### Activity
Please reproduce the entries below exactly, omitting any images they contain.

### Entries provided
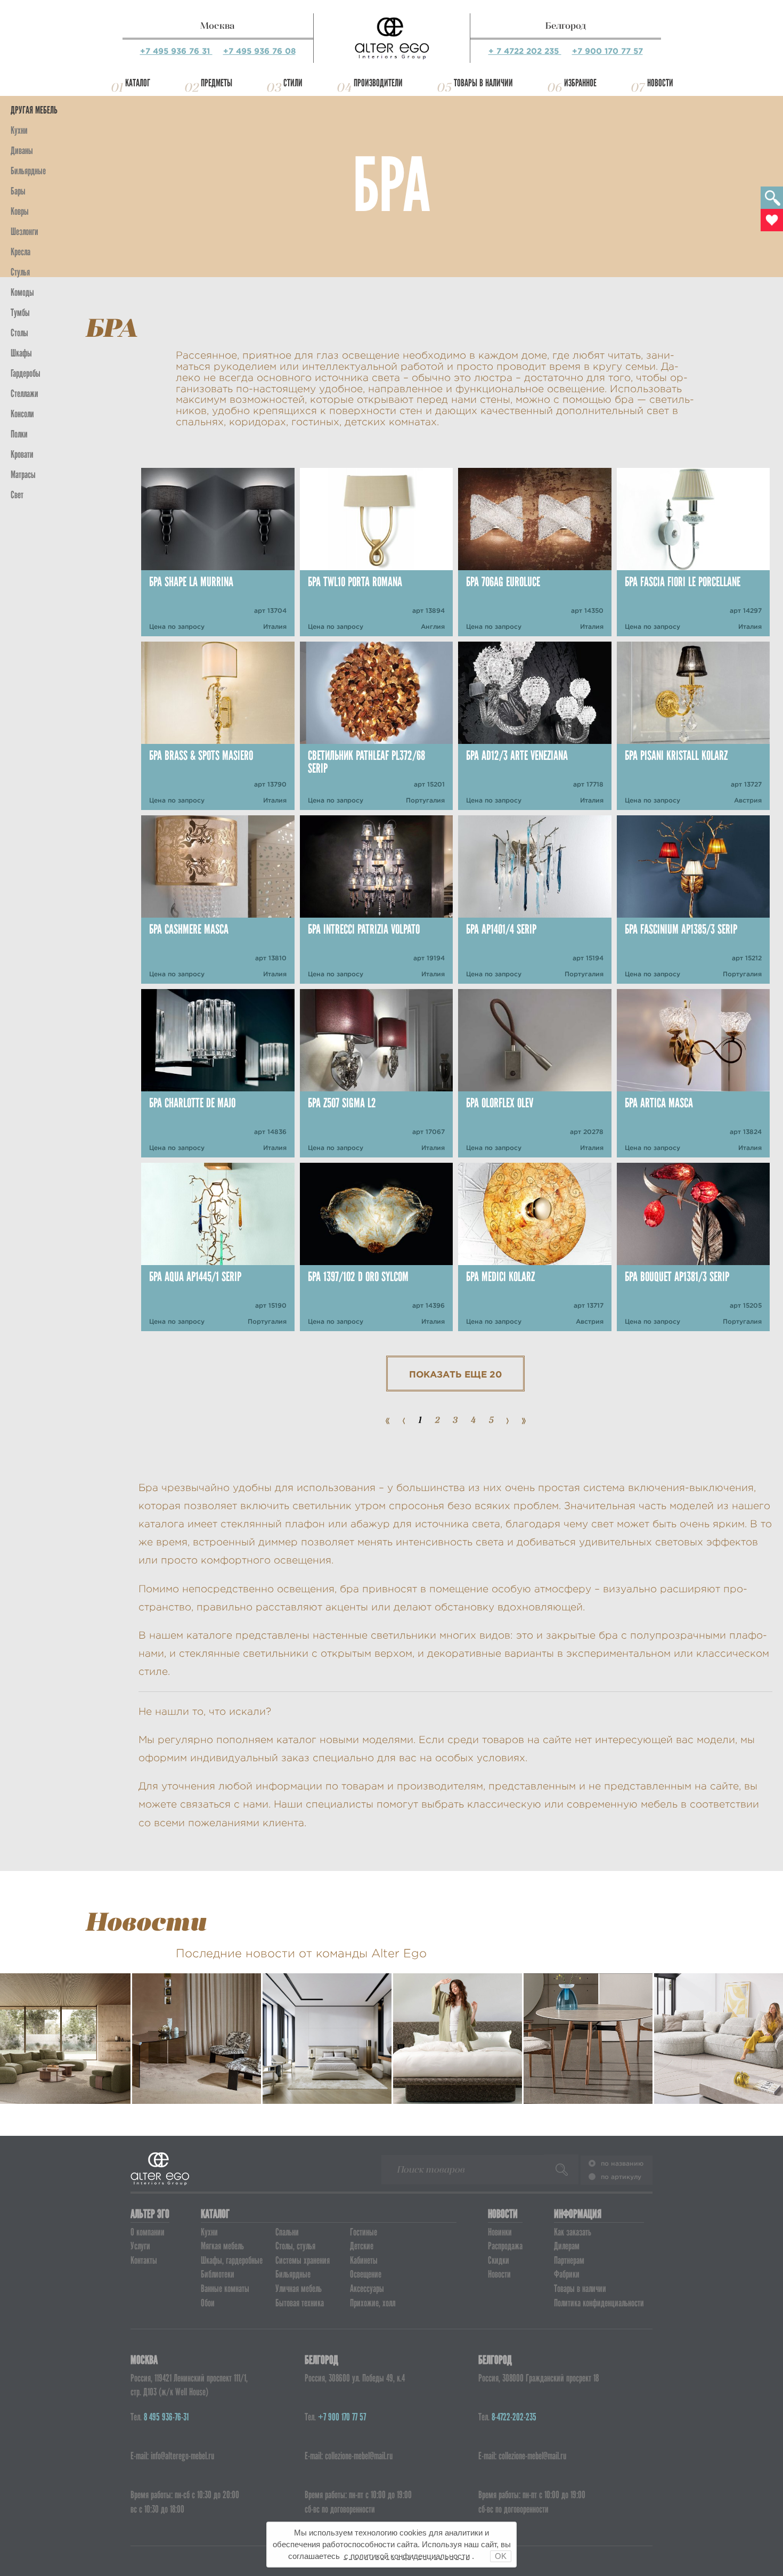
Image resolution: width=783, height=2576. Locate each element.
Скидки (498, 2260)
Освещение (365, 2274)
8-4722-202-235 (514, 2417)
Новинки (500, 2232)
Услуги (140, 2246)
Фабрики (567, 2274)
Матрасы (23, 474)
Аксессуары (367, 2288)
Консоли (22, 414)
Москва (217, 25)
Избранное (580, 83)
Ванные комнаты (225, 2288)
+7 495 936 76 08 (259, 50)
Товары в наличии (483, 83)
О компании (147, 2232)
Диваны (22, 150)
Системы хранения (302, 2260)
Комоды (22, 292)
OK (501, 2556)
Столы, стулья (295, 2246)
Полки (19, 434)
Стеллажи (24, 393)
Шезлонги (24, 231)
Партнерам (569, 2260)
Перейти (65, 2076)
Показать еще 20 (455, 1374)
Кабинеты (364, 2260)
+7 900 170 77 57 (607, 50)
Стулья (20, 272)
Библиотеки (217, 2274)
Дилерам (567, 2246)
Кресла (20, 252)
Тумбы (20, 312)
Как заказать (572, 2232)
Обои (208, 2303)
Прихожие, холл (372, 2303)
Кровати (22, 454)
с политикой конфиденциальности (407, 2556)
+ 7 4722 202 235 (524, 50)
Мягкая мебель (222, 2246)
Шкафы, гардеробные (232, 2260)
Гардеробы (25, 373)
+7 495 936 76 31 (176, 50)
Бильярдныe (28, 171)
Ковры (20, 211)
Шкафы (21, 353)
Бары (18, 191)
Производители (378, 83)
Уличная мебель (298, 2288)
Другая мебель (34, 110)
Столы (19, 333)
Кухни (19, 130)
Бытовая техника (299, 2303)
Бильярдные (293, 2274)
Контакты (143, 2260)
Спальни (287, 2232)
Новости (660, 83)
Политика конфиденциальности (599, 2303)
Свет (17, 495)
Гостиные (363, 2232)
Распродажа (505, 2246)
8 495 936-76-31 (166, 2417)
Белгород (565, 25)
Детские (361, 2246)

### Solution for this exercise
Image resolution: width=783, height=2576. Locate each element.
Скидки (498, 2260)
Освещение (365, 2274)
8-4722-202-235 (514, 2417)
Новинки (500, 2232)
Услуги (140, 2246)
Фабрики (567, 2274)
Матрасы (23, 474)
Аксессуары (367, 2288)
Консоли (22, 414)
Москва (217, 25)
Избранное (580, 83)
Ванные комнаты (225, 2288)
+7 495 936 76 08 (259, 50)
Товары в наличии (483, 83)
О компании (147, 2232)
Диваны (22, 150)
Системы хранения (302, 2260)
Комоды (22, 292)
OK (501, 2556)
Столы, стулья (295, 2246)
Полки (19, 434)
Стеллажи (24, 393)
Шезлонги (24, 231)
Партнерам (569, 2260)
Перейти (65, 2076)
Показать еще 20 (455, 1374)
Кабинеты (364, 2260)
+7 900 170 77 57 (607, 50)
Стулья (20, 272)
Библиотеки (217, 2274)
Дилерам (567, 2246)
Кресла (20, 252)
Тумбы (20, 312)
Как заказать (572, 2232)
Обои (208, 2303)
Прихожие, холл (372, 2303)
Кровати (22, 454)
с политикой конфиденциальности (407, 2556)
+ 7 4722 202 235 (524, 50)
Мягкая мебель (222, 2246)
Шкафы, гардеробные (232, 2260)
Гардеробы (25, 373)
+7 495 936 76 31 (176, 50)
Бильярдныe (28, 171)
Ковры (20, 211)
Шкафы (21, 353)
Бары (18, 191)
Производители (378, 83)
Уличная мебель (298, 2288)
Другая мебель (34, 110)
Столы (19, 333)
Кухни (19, 130)
Бытовая техника (299, 2303)
Бильярдные (293, 2274)
Контакты (143, 2260)
Спальни (287, 2232)
Новости (660, 83)
Политика конфиденциальности (599, 2303)
Свет (17, 495)
Гостиные (363, 2232)
Распродажа (505, 2246)
8 495 936-76-31 (166, 2417)
Белгород (565, 25)
Детские (361, 2246)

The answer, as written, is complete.